Of course I believe in caution, because life is fragile and valuable. That’s why I’m glad we have strong national security. But I believe that one thing that’s even more important than staying alive is having a good reason to stay alive.
You will live and then you’ll die. In between you get the choice of what story you wish to tell yourself about the world.
I think of a moment like that evening in Morocco, and I think of how I was able to connect and share a moment in some strange way in a family so far away. It was one of those moments you’ll treasure forever because of what it means to you. To me, it meant acceptance and connection and Love. That’s stuff that makes life worth living.

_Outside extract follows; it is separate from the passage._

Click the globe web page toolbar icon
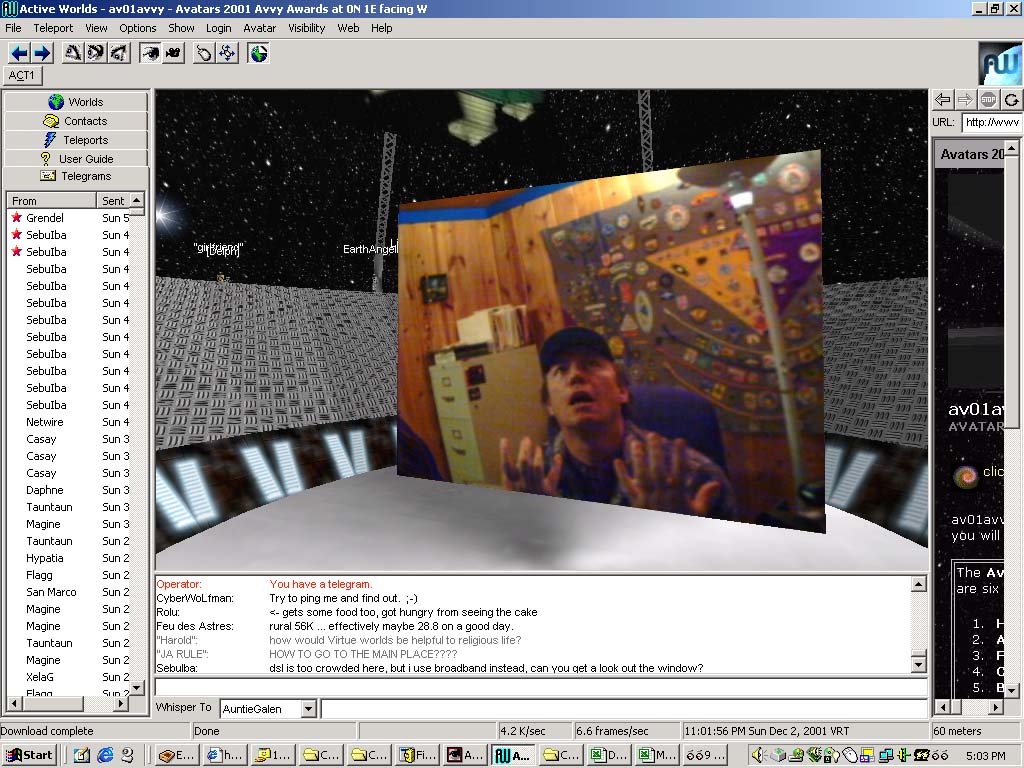 click(259, 53)
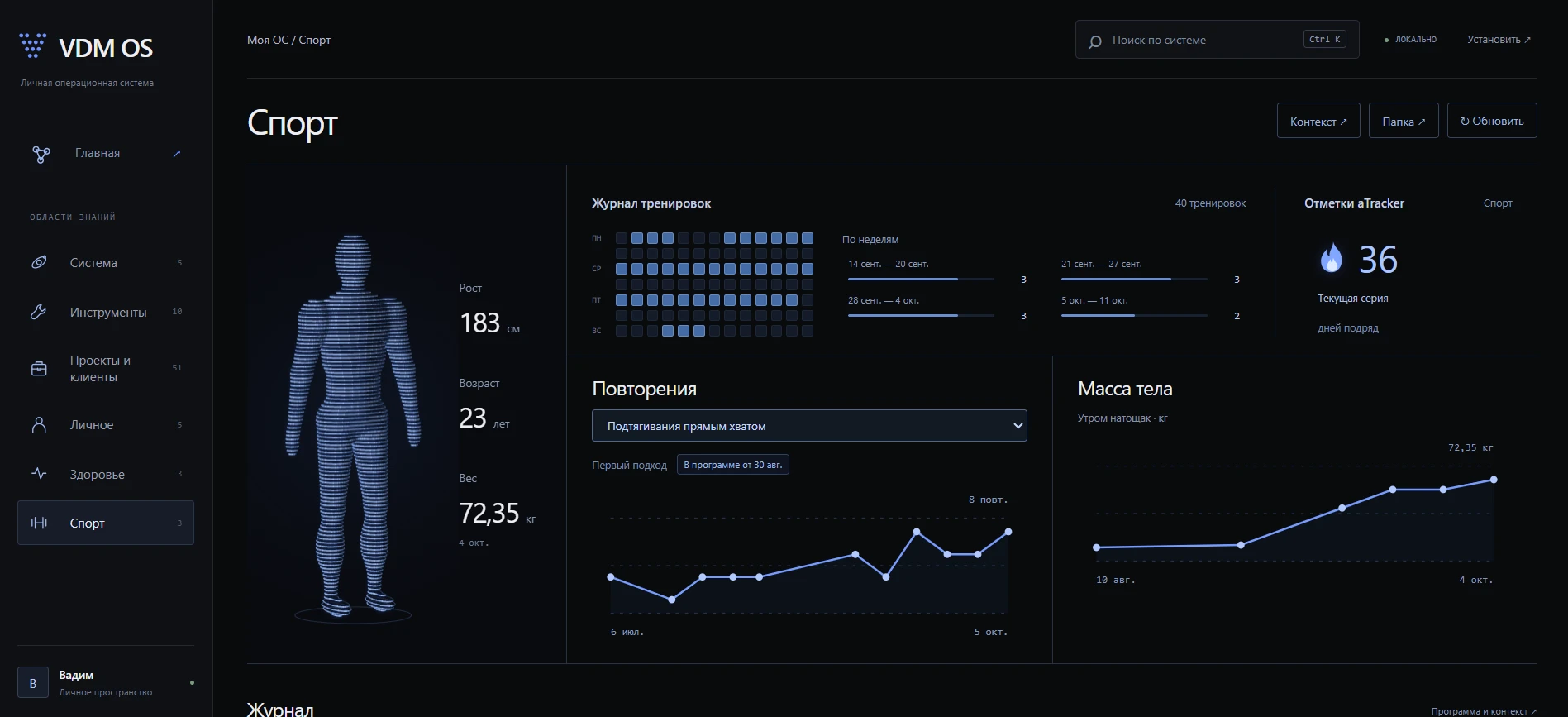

Jesus, himself a refugee, gets it. It’s why he said that when we reject showing others compassion, we are basically rejecting him. Perfect Love casts out fear. Perfect Love drives fear away, because fear has to do with punishment. Someone who fears has not been perfected by Love.
Eugene isn’t a very big refugee resettlement hub, which I’m a bit sad about, because I sense an incredible opportunity to serve others in ways that demonstrate that sort of Love. I kind of wish I were back in San Diego, where so many of them are ending up, or at least Portland.
I don’t have any solutions to the refugee crisis. I doubt my stories or my thoughts here will do much to convince somebody who is adamantly convinced that giving shelter to refugees would put us in mortal danger. What I do propose is one thing, though– meet some refugees. I would love to host dinners and gatherings where refugees could meet other people in the community and share their stories. It’s hard to not have your perspective changed when you know a few refugees by a first name basis.
You will live and then you’ll die. In between you get the choice of what story you wish to tell yourself about the world. The story I’ve been living for a while is one of second chances. It’s one where the world has a lot of good and where hospitality is proof. Sometimes, there’s even avocado juice.